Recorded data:
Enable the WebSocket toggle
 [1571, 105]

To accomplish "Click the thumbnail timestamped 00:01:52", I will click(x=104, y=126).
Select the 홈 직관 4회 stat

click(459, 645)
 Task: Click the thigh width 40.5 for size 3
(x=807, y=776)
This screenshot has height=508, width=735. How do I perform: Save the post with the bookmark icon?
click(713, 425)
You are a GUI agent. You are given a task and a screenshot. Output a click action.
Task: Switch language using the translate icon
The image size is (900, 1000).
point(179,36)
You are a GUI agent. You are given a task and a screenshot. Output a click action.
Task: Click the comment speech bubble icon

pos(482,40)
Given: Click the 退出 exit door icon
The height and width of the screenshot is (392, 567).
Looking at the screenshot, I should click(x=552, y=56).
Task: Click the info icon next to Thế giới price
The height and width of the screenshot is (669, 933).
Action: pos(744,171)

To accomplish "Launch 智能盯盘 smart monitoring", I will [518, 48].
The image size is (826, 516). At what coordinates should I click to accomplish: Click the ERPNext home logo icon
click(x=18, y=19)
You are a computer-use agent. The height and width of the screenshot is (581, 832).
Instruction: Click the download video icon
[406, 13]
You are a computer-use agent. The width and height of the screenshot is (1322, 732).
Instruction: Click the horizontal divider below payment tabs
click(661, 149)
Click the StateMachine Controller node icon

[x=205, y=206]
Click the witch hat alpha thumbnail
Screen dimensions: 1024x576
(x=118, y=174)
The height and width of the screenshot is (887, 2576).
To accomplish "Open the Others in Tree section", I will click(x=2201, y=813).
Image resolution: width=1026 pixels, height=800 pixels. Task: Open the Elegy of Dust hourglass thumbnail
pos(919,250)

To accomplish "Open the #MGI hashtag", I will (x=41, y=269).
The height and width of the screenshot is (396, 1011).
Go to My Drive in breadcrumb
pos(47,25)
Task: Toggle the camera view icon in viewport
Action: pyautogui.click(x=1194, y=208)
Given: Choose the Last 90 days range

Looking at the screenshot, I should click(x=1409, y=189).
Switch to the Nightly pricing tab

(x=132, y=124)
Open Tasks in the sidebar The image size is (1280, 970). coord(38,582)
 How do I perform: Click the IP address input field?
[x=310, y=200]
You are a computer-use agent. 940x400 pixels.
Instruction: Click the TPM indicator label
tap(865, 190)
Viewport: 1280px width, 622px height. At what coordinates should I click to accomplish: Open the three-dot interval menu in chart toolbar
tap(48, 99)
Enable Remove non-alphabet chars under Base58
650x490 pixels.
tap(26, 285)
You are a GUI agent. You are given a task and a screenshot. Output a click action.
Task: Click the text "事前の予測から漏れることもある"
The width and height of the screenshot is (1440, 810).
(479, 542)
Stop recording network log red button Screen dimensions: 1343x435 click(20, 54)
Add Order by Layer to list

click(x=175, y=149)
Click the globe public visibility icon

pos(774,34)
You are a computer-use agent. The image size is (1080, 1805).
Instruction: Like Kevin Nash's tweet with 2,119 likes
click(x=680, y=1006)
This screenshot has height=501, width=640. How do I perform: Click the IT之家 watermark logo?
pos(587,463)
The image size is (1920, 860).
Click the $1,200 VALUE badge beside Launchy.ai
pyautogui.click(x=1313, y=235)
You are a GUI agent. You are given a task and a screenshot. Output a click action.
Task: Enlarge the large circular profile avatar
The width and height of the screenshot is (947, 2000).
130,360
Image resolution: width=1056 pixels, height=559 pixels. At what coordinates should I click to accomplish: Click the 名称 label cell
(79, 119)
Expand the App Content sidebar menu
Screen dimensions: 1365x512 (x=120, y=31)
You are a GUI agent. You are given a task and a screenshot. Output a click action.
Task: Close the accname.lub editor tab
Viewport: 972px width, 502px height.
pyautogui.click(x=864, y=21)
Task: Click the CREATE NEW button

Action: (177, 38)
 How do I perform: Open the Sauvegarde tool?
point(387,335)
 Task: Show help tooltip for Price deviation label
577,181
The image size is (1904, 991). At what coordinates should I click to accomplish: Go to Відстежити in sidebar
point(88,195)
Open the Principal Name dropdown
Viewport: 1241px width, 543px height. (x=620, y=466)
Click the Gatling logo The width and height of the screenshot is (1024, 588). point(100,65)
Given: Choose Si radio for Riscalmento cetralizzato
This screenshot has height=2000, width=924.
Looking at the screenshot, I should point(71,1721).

The task:
Every record should be retyped so that it matches the original exactly.

Exercise result:
Enable the WebSocket toggle
 [1571, 105]

To accomplish "Click the thumbnail timestamped 00:01:52", I will click(x=104, y=126).
Select the 홈 직관 4회 stat

click(459, 645)
 Task: Click the thigh width 40.5 for size 3
(x=807, y=776)
This screenshot has height=508, width=735. How do I perform: Save the post with the bookmark icon?
click(713, 425)
You are a GUI agent. You are given a task and a screenshot. Output a click action.
Task: Switch language using the translate icon
The image size is (900, 1000).
point(179,36)
You are a GUI agent. You are given a task and a screenshot. Output a click action.
Task: Click the comment speech bubble icon

pos(482,40)
Given: Click the 退出 exit door icon
The height and width of the screenshot is (392, 567).
Looking at the screenshot, I should click(x=552, y=56).
Task: Click the info icon next to Thế giới price
The height and width of the screenshot is (669, 933).
Action: pos(744,171)

To accomplish "Launch 智能盯盘 smart monitoring", I will [518, 48].
The image size is (826, 516). At what coordinates should I click to accomplish: Click the ERPNext home logo icon
click(x=18, y=19)
You are a computer-use agent. The height and width of the screenshot is (581, 832).
Instruction: Click the download video icon
[406, 13]
You are a computer-use agent. The width and height of the screenshot is (1322, 732).
Instruction: Click the horizontal divider below payment tabs
click(661, 149)
Click the StateMachine Controller node icon

[x=205, y=206]
Click the witch hat alpha thumbnail
Screen dimensions: 1024x576
(x=118, y=174)
The height and width of the screenshot is (887, 2576).
To accomplish "Open the Others in Tree section", I will click(x=2201, y=813).
Image resolution: width=1026 pixels, height=800 pixels. Task: Open the Elegy of Dust hourglass thumbnail
pos(919,250)

To accomplish "Open the #MGI hashtag", I will (x=41, y=269).
The height and width of the screenshot is (396, 1011).
Go to My Drive in breadcrumb
pos(47,25)
Task: Toggle the camera view icon in viewport
Action: pyautogui.click(x=1194, y=208)
Given: Choose the Last 90 days range

Looking at the screenshot, I should click(x=1409, y=189).
Switch to the Nightly pricing tab

(x=132, y=124)
Open Tasks in the sidebar The image size is (1280, 970). coord(38,582)
 How do I perform: Click the IP address input field?
[x=310, y=200]
You are a computer-use agent. 940x400 pixels.
Instruction: Click the TPM indicator label
tap(865, 190)
Viewport: 1280px width, 622px height. At what coordinates should I click to accomplish: Open the three-dot interval menu in chart toolbar
tap(48, 99)
Enable Remove non-alphabet chars under Base58
650x490 pixels.
tap(26, 285)
You are a GUI agent. You are given a task and a screenshot. Output a click action.
Task: Click the text "事前の予測から漏れることもある"
The width and height of the screenshot is (1440, 810).
(479, 542)
Stop recording network log red button Screen dimensions: 1343x435 click(20, 54)
Add Order by Layer to list

click(x=175, y=149)
Click the globe public visibility icon

pos(774,34)
You are a computer-use agent. The image size is (1080, 1805).
Instruction: Like Kevin Nash's tweet with 2,119 likes
click(x=680, y=1006)
This screenshot has height=501, width=640. How do I perform: Click the IT之家 watermark logo?
pos(587,463)
The image size is (1920, 860).
Click the $1,200 VALUE badge beside Launchy.ai
pyautogui.click(x=1313, y=235)
You are a GUI agent. You are given a task and a screenshot. Output a click action.
Task: Enlarge the large circular profile avatar
The width and height of the screenshot is (947, 2000).
130,360
Image resolution: width=1056 pixels, height=559 pixels. At what coordinates should I click to accomplish: Click the 名称 label cell
(79, 119)
Expand the App Content sidebar menu
Screen dimensions: 1365x512 (x=120, y=31)
You are a GUI agent. You are given a task and a screenshot. Output a click action.
Task: Close the accname.lub editor tab
Viewport: 972px width, 502px height.
pyautogui.click(x=864, y=21)
Task: Click the CREATE NEW button

Action: (177, 38)
 How do I perform: Open the Sauvegarde tool?
point(387,335)
 Task: Show help tooltip for Price deviation label
577,181
The image size is (1904, 991). At what coordinates should I click to accomplish: Go to Відстежити in sidebar
point(88,195)
Open the Principal Name dropdown
Viewport: 1241px width, 543px height. (x=620, y=466)
Click the Gatling logo The width and height of the screenshot is (1024, 588). point(100,65)
Given: Choose Si radio for Riscalmento cetralizzato
This screenshot has height=2000, width=924.
Looking at the screenshot, I should point(71,1721).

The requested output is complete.